A legal document that allows an individual’s health information to be used or disclosed to a third party. The waiver is part of a series of patient-privacy measures set forth in the Health Insurance Portability and Accountability Act (HIPAA) of 1996.

BREAKING DOWN HIPAA Waiver of Authorization

The HIPAA waiver of authorization allows doctors to provide information on a patient’s health to third parties, such as researchers, attorneys, other doctors or family members. It became necessary because healthcare privacy has come into increased focus in the digital age; it is much easier for doctors to transmit patient health information via the Internet than it was when records had to be mailed or faxed.

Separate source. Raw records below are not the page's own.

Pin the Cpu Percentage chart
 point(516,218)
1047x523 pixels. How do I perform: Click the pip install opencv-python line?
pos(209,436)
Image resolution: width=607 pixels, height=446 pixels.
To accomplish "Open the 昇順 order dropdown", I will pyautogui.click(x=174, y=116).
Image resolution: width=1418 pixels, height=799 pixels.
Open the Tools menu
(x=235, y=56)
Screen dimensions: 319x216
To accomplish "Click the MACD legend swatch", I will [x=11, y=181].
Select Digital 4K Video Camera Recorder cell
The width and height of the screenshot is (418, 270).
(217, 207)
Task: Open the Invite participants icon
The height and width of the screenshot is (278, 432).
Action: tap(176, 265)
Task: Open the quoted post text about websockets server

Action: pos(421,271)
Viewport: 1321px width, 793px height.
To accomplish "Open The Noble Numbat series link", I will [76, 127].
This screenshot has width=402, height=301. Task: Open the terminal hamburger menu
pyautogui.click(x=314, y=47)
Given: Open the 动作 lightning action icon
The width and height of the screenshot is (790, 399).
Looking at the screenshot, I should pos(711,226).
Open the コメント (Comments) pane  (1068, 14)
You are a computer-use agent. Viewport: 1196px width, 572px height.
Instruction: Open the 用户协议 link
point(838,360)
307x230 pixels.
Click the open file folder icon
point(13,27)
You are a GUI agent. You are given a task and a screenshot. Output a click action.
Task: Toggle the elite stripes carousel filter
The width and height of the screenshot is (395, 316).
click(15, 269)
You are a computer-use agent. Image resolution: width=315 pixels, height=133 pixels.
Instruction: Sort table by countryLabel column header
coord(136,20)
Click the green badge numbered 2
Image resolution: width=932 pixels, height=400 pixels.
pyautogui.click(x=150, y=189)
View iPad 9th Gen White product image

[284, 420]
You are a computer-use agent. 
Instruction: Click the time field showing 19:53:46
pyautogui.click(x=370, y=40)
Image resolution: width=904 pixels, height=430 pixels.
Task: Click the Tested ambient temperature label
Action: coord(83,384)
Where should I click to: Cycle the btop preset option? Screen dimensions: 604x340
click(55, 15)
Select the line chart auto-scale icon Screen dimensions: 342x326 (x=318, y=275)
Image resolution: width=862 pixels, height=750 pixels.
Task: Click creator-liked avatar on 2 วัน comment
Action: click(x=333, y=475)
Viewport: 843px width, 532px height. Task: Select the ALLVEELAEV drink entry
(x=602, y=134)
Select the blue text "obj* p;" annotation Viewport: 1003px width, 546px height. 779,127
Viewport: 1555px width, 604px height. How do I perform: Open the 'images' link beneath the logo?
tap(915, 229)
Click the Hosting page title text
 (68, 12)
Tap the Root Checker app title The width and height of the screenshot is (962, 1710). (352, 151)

Patient information covered under HIPAA, called protected health information (PHI), is information that can be linked to a specific individual and is held by a covered entity, such as a health insurer, healthcare provider or healthcare clearinghouse. HIPAA defines 18 specific identifiers that create PHI when linked to health information. HIPAA regulations allow researchers to obtain approval to access and use PHI when necessary to conduct research.

Examples of studies that involve the use of PHI include:

  • Studies that involve the review of existing health records, such as retrospective chart review or other studies that involve the abstraction of data from the subject’s health record for research purposes.
  • Studies that create new medical information because a healthcare service is being performed as part of the research. For example, most studies that diagnose a health condition or involve new drugs or devices create PHI that will be entered into the medical record.

There are some additional standards and criteria designed to protect an individual's privacy from re-identification. For example, any code used to replace the identifiers in datasets cannot be derived from any information related to the individual and the master codes, nor can the method for deriving the codes be disclosed. 

Getting a HIPAA Waiver of Authorization Approved

In order for a HIPAA waiver to be approved for research purposes, three criteria for the use of private health information must be met: the health information to be disclosed must present a minimal risk to the privacy of the disclosing party; the researchers must ensure that research activities could not be undertaken without the information; and the research could not be practicably conducted without the waiver.

Should a family member attempt to bypass HIPAA rules through the use of an attorney, usually in the event of a medical emergency, the patient must have already outlined in his/her power of attorney for healthcare that he/she expressly waives the protection offered by HIPAA and allows the specifically designated "personal representative" to know his/her otherwise private health information.